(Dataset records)
════
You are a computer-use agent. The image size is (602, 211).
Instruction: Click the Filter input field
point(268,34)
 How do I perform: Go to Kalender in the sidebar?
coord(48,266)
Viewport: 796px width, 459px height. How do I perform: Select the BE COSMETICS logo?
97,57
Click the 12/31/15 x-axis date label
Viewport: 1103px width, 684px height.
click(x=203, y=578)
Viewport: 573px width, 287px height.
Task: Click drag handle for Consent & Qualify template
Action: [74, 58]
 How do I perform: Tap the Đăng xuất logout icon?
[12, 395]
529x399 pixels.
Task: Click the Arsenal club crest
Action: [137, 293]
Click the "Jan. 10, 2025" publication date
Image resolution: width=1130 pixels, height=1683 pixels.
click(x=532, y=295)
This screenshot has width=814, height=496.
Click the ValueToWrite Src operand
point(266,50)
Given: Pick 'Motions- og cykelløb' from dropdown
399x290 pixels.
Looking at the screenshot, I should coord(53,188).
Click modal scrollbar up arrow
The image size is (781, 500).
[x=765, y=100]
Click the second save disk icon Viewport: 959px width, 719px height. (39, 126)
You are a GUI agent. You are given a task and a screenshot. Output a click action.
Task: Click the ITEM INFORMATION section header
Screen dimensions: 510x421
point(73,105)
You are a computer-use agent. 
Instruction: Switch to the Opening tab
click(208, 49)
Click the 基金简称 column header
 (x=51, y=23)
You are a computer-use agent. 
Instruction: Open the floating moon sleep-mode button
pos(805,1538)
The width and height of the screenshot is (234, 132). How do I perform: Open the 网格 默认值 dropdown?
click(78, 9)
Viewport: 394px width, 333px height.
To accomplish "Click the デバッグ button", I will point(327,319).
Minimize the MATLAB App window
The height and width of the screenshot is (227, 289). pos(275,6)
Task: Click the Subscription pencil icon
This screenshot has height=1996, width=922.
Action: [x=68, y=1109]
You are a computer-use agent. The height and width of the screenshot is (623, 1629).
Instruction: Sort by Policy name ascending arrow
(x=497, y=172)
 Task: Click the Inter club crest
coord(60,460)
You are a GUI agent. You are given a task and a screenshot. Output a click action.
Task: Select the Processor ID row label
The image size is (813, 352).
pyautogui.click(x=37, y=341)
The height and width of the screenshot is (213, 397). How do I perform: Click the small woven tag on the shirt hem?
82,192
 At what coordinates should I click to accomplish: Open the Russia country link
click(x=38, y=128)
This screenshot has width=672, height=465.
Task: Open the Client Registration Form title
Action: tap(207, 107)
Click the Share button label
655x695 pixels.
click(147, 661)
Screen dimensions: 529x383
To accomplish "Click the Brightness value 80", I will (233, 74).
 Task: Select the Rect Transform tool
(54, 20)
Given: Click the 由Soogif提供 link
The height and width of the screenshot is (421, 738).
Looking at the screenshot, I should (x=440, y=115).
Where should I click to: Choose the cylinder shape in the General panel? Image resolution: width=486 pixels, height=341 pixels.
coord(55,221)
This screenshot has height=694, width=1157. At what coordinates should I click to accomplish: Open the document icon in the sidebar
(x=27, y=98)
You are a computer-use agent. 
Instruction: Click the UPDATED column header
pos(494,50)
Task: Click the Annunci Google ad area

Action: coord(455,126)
════
For this exercise, copy every line of the data that holds "will".

Reply |
To accomplish "Click the デバッグ button", I will point(327,319).
To accomplish "Click the Brightness value 80", I will (233, 74).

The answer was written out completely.